How do humans learn to trust unfamiliar others? Decisions in the absence of direct knowledge rely on our ability to generalize from past experiences and are often shaped by the degree of similarity between prior experience and novel situations. Here, we leverage a stimulus generalization framework to examine how perceptual similarity between known individuals and unfamiliar strangers shapes social learning. In a behavioral study, subjects play an iterative trust game with three partners who exhibit highly trustworthy, somewhat trustworthy, or highly untrustworthy behavior. After learning who can be trusted, subjects select new partners for a second game. Unbeknownst to subjects, each potential new partner was parametrically morphed with one of the three original players. Results reveal that subjects prefer to play with strangers who implicitly resemble the original player they previously learned was trustworthy and avoid playing with strangers resembling the untrustworthy player. These decisions to trust or distrust strangers formed a generalization gradient that converged toward baseline as perceptual similarity to the original player diminished. In a second imaging experiment we replicate these behavioral gradients and leverage multivariate pattern similarity analyses to reveal that a tuning profile of activation patterns in the amygdala selectively captures increasing perceptions of untrustworthiness. We additionally observe that within the caudate adaptive choices to trust rely on neural activation patterns similar to those elicited when learning about unrelated, but perceptually familiar, individuals. Together, these findings suggest an associative learning mechanism efficiently deploys moral information encoded from past experiences to guide future choice.
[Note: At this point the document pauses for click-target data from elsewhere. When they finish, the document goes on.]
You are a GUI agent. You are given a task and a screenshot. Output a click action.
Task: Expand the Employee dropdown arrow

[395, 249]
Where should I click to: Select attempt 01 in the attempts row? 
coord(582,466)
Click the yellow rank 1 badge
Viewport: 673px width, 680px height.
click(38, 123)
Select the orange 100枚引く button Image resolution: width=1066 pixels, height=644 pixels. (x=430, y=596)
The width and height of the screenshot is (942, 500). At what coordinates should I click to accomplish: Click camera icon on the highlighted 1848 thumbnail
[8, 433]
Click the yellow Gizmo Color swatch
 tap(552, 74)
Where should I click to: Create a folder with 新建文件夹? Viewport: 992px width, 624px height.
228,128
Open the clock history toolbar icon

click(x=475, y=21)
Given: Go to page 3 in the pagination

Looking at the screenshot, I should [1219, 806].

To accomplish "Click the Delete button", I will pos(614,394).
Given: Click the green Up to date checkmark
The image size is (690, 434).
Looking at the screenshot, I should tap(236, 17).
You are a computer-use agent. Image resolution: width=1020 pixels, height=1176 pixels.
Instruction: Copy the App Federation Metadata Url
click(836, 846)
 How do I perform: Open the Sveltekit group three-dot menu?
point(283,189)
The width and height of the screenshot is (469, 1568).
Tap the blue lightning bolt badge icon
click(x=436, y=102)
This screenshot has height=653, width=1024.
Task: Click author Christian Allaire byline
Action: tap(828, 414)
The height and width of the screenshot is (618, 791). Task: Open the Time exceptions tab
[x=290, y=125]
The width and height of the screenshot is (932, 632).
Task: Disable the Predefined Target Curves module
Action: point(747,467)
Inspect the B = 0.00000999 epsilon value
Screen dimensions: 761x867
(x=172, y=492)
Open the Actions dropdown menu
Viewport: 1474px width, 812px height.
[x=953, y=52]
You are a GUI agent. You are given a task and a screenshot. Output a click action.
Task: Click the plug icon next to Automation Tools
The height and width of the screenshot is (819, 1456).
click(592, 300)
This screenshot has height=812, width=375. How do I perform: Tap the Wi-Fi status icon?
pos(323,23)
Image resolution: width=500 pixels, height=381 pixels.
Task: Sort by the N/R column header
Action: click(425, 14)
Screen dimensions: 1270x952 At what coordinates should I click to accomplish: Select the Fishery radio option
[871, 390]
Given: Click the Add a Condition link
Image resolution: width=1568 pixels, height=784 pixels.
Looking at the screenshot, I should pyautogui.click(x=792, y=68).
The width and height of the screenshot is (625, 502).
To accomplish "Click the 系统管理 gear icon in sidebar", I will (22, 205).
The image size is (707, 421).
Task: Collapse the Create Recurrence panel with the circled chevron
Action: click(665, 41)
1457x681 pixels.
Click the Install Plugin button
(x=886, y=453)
人类如何学会信任不熟悉的他人?在缺乏直接知识的情况下做出决策依赖于我们从过去的经验中进行概括的能力,并且通常受到先前经验与新情况之间相似程度的影响。在这里,我们利用刺激泛化框架来研究已知个体和陌生陌生人之间的感知相似性如何影响社会学习。在一项行为研究中,参与者与三个具有高度可信、有些可信或高度不可信行为的合作伙伴进行迭代信任游戏。在了解谁可以信任之后,参与者为第二个游戏选择新的合作伙伴。参与者不知道的是,每个潜在的新合作伙伴都与三个原始参与者之一进行参数变形。结果表明,参与者更喜欢与以前学习过的可信原始玩家具有隐含相似性的陌生陌生人玩游戏,而避免与不可信的玩家具有相似性的陌生陌生人玩游戏。这些对陌生人和不信任的人的信任或不信任的决定形成了一个泛化梯度,随着与原始玩家的感知相似性降低而趋同于基线。在第二个成像实验中,我们复制了这些行为梯度,并利用多元模式相似性分析来揭示杏仁核中的激活模式调谐图可以选择性地捕获对不可信的感知的增加。我们还观察到,在尾状核内,对信任的适应性选择依赖于与学习无关但感知上熟悉的个体时引起的类似的神经激活模式。总之,这些发现表明,一种联想学习机制可以有效地利用从过去经验中编码的道德信息来指导未来的选择。